Staatsschutz ermittelt erneut Zwei queerfeindliche Angriffe in Berlin binnen Stunden
In Berlin wurden in der Nacht zum Donnerstag, dem 21. Mai 2026 innerhalb weniger Stunden zwei Menschen aus der queeren Community Opfer mutmaßlich queerfeindlicher Gewalt. Diese Vorfälle zeigen erneut die angespannte Sicherheitslage in der Hauptstadt für LGBTIQ+-Personen.
Das Wichtigste im Überblick
- In einem Bus der Linie N60 im Stadtteil Plänterwald eskalierte ein Streit zwischen einem 23-jährigen und einem 35-jährigen Mann – ersterer beleidigte den Älteren homophob und attackierte ihn körperlich gegen 1:00 Uhr.
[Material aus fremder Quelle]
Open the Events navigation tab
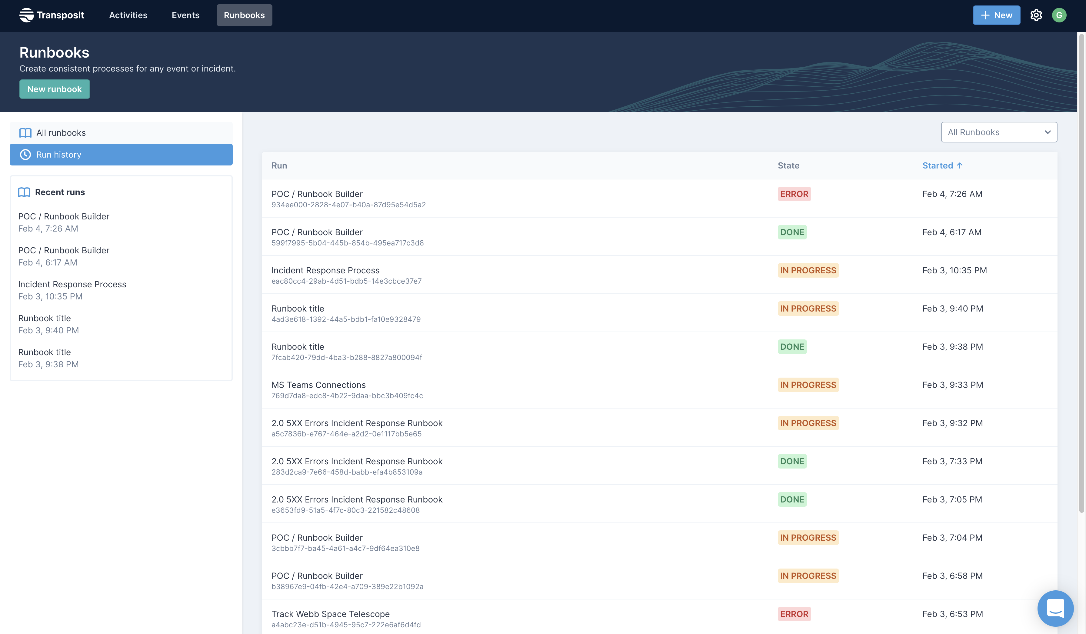Image resolution: width=1086 pixels, height=634 pixels. click(x=185, y=15)
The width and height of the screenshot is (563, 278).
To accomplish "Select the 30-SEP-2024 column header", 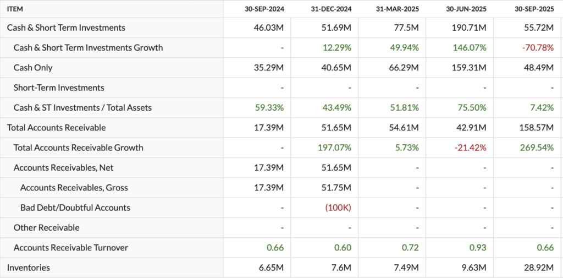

Polizei und Staatsschutz ermitteln.
- Wenige Stunden zuvor wurden zwei trans* Personen im Alter von 17 und 19 Jahren auf dem Alexanderplatz nach bisherigen Erkenntnissen transphob verfolgt, beleidigt und mit Flaschen beworfen, wobei eine leicht verletzte Person davon berichtete.
- Beide Angriffe werden vom Landeskriminalamt Berlin über den staatlichen Staatsschutz geprüft.
Gewalt gegen queere Menschen in Berlin
In Plänterwald kam es gegen 1:00 Uhr in einem BVG-Nachtbus zu einem homophoben Angriff: Ein 23-Jähriger beleidigte einen 35-Jährigen verbal, der sich als homosexuell zu erkennen gab. Es folgte ein Schlag mit der Faust gegen die Schläfe des Älteren, der sich zur Wehr setzte und die Polizei rief. Der 35-Jährige erlitt eine Kopfverletzung, lehnte eine ärztliche Behandlung jedoch ab. Der Polizeiliche Staatsschutz führt Ermittlungen wegen Beleidigung und Körperverletzung mit möglichem homophoben Hintergrund.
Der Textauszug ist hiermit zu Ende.